_Material provided_
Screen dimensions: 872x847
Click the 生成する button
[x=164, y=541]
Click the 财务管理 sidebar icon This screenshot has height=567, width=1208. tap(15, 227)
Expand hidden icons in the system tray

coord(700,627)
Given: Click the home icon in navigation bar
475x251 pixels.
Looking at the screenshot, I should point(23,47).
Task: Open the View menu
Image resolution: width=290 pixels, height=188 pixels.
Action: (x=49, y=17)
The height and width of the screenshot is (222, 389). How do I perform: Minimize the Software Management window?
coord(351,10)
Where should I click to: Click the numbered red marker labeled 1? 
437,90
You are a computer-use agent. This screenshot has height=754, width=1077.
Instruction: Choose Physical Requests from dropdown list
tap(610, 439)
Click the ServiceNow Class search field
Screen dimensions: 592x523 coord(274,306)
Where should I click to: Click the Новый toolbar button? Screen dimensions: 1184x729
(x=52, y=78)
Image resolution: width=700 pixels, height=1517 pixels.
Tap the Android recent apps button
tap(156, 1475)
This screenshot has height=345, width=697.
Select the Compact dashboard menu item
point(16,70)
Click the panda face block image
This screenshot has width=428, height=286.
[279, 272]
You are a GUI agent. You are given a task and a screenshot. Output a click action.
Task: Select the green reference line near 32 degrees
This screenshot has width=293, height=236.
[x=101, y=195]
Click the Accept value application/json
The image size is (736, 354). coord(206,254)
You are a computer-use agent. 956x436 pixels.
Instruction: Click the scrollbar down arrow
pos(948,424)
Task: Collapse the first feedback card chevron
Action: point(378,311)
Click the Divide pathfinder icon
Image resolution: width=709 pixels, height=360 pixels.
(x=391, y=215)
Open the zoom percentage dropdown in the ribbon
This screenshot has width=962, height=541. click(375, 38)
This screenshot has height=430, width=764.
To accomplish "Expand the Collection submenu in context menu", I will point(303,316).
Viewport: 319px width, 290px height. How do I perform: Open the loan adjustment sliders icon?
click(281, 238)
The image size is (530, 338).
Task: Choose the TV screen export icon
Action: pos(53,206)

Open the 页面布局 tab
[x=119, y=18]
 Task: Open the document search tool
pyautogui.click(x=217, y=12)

_Brief_
Returned text must match every record word for word.

_Answer to this problem_
Screen dimensions: 872x847
Click the 生成する button
[x=164, y=541]
Click the 财务管理 sidebar icon This screenshot has height=567, width=1208. tap(15, 227)
Expand hidden icons in the system tray

coord(700,627)
Given: Click the home icon in navigation bar
475x251 pixels.
Looking at the screenshot, I should point(23,47).
Task: Open the View menu
Image resolution: width=290 pixels, height=188 pixels.
Action: (x=49, y=17)
The height and width of the screenshot is (222, 389). How do I perform: Minimize the Software Management window?
coord(351,10)
Where should I click to: Click the numbered red marker labeled 1? 
437,90
You are a computer-use agent. This screenshot has height=754, width=1077.
Instruction: Choose Physical Requests from dropdown list
tap(610, 439)
Click the ServiceNow Class search field
Screen dimensions: 592x523 coord(274,306)
Where should I click to: Click the Новый toolbar button? Screen dimensions: 1184x729
(x=52, y=78)
Image resolution: width=700 pixels, height=1517 pixels.
Tap the Android recent apps button
tap(156, 1475)
This screenshot has height=345, width=697.
Select the Compact dashboard menu item
point(16,70)
Click the panda face block image
This screenshot has width=428, height=286.
[279, 272]
You are a GUI agent. You are given a task and a screenshot. Output a click action.
Task: Select the green reference line near 32 degrees
This screenshot has width=293, height=236.
[x=101, y=195]
Click the Accept value application/json
The image size is (736, 354). coord(206,254)
You are a computer-use agent. 956x436 pixels.
Instruction: Click the scrollbar down arrow
pos(948,424)
Task: Collapse the first feedback card chevron
Action: point(378,311)
Click the Divide pathfinder icon
Image resolution: width=709 pixels, height=360 pixels.
(x=391, y=215)
Open the zoom percentage dropdown in the ribbon
This screenshot has width=962, height=541. click(375, 38)
This screenshot has height=430, width=764.
To accomplish "Expand the Collection submenu in context menu", I will point(303,316).
Viewport: 319px width, 290px height. How do I perform: Open the loan adjustment sliders icon?
click(281, 238)
The image size is (530, 338).
Task: Choose the TV screen export icon
Action: pos(53,206)

Open the 页面布局 tab
[x=119, y=18]
 Task: Open the document search tool
pyautogui.click(x=217, y=12)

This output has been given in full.